Finds repack opportunities that reduce page-switch frequency in real playback order.

Main decisions it unlocks

Which texture regions should be grouped.
Where atlas organization blocks compression and delivery goals.

Provider gain

Better texture locality, lower switching overhead, and cleaner compression handoff.

Comparison

What it detects

Regressions and improvements between asset revisions at component-level granularity.

How it works in runtime terms

Re-runs equivalent detection logic across two versions.
Produces class-level and total-impact deltas for objective revision acceptance.

Main decisions it unlocks

Whether a new export is actually better in runtime terms.
Which changes introduced hidden performance debt.

Provider gain

Reliable acceptance gate for version-to-version quality control.

Animation Heatmap

What it detects

Timeline hotspots where runtime activity clusters around specific slots and attachments.
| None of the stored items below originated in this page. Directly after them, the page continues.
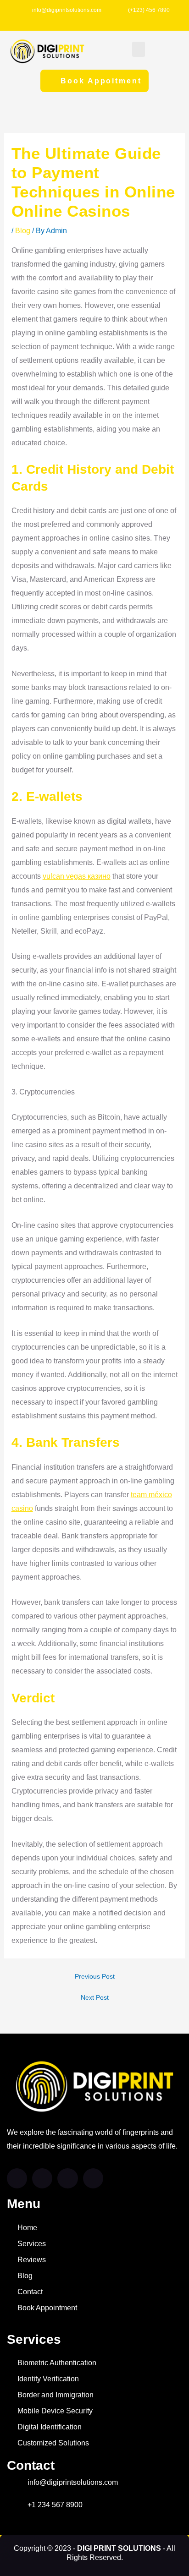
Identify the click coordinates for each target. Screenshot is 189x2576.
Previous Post (95, 1977)
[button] (138, 49)
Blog (22, 231)
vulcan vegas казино (77, 876)
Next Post (95, 1998)
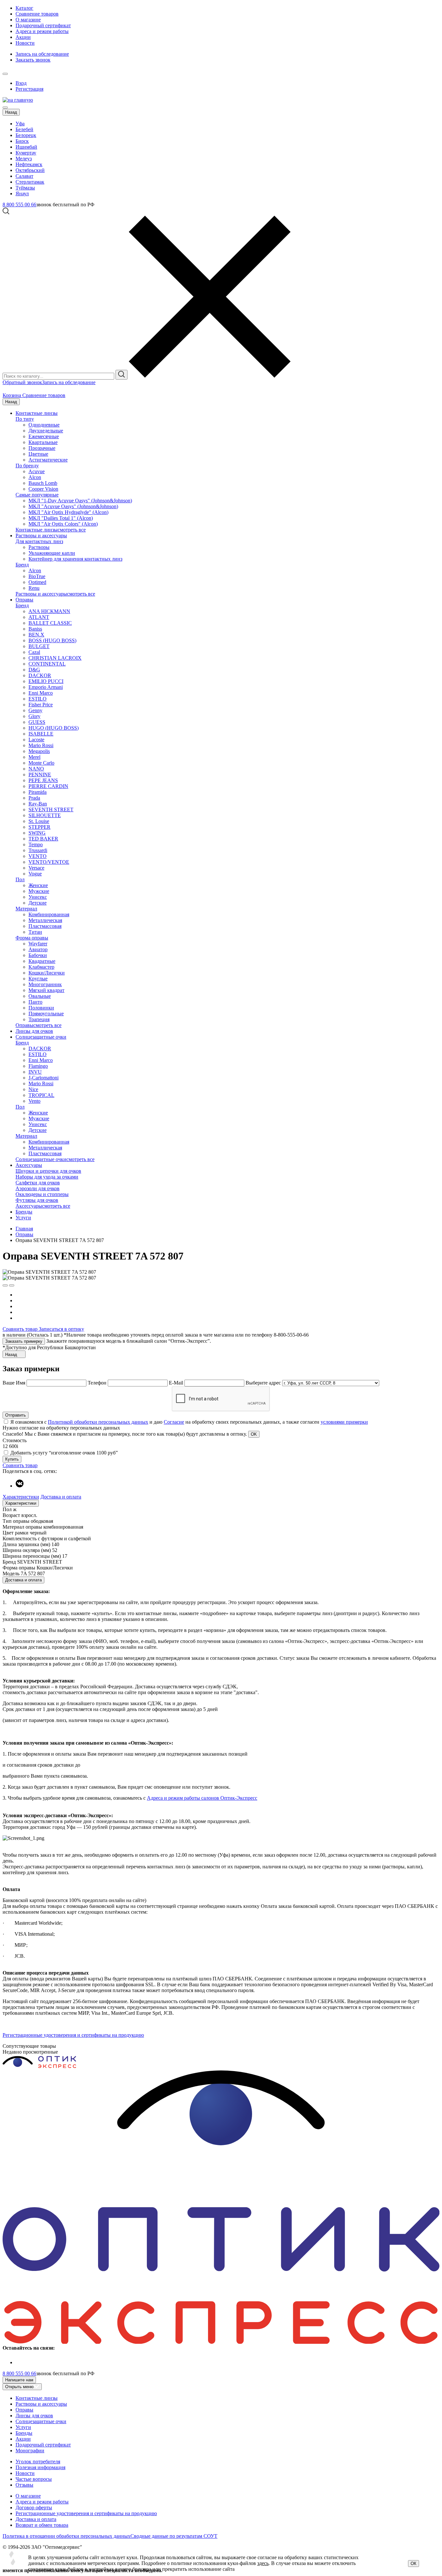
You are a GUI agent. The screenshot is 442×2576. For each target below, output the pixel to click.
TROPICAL (41, 1095)
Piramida (37, 792)
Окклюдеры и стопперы (42, 1194)
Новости (25, 43)
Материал (26, 908)
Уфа (20, 123)
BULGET (39, 646)
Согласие (174, 1422)
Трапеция (39, 1019)
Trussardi (37, 850)
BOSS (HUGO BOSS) (52, 640)
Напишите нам (19, 2379)
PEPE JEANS (43, 780)
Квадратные (41, 961)
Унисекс (37, 897)
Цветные (38, 454)
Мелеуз (24, 158)
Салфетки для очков (38, 1182)
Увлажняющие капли (51, 553)
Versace (36, 868)
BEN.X (36, 634)
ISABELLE (40, 733)
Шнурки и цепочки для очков (48, 1171)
How it works in runtime terms

Samples movement and activity intensity across frame windows.
Projects hotspot maps so teams can target frames that drive most cost.

Main decisions it unlocks

Which animation segments need optimization focus first.
Where quality can be preserved while cost is reduced.

Provider gain

Focused optimization with higher return per iteration cycle.

Assets Workspace

What it detects

Input integrity issues before analysis begins, including source mismatches and packaging inconsistencies.

How it works in runtime terms

Validates asset set completeness and alignment before any runtime pass.
Prevents diagnostic noise caused by invalid or incomplete source bundles.

Main decisions it unlocks

Whether a package is analyzable as-is.
What must be corrected in export or packaging before reliable scoring.

Provider gain

Fewer false alarms and cleaner diagnostics downstream.

Detection Taxonomy

To keep diagnostics consistent across all tools, impacts are interpreted in four classes:

Class	Operational meaning	Typical source
Structural Cost	Complexity embedded in skeleton design	Bone hierarchy depth, slot density, mesh topology
Runtime Compute	Per-frame solve and update load	Constraints, deformation, dynamic evaluation
Render Cost	GPU-side state and compositing pressure	Draw calls, blending transitions, clipping
Packaging Efficiency	Delivery and texture-page efficiency	Atlas layout, region locality, compression readiness

System Schema

Spine Benchmark pipeline schema

The schema maps the operational sequence from ingestion to publication and highlights the decision nodes with the largest production impact.

Plot: Scoring Weight Distribution

Weighted scoring model

This weighting model prioritizes mesh and constraint pressure because they most often drive real runtime instability.

Plot: IK Constraint Impact Growth

IK constraint growth

Even with damping, constraint pressure rises quickly at higher counts, which is why proactive constraint governance is treated as a release requirement.

Slot Providers Using Spine Benchmark (Fill In)

Why Teams Continue Using It

It reduces late integration risk for Spine-heavy content.
It creates one shared technical language across art and engineering.
It replaces subjective review with measurable, repeatable diagnostics.
It connects optimization and publication inside one operational workflow.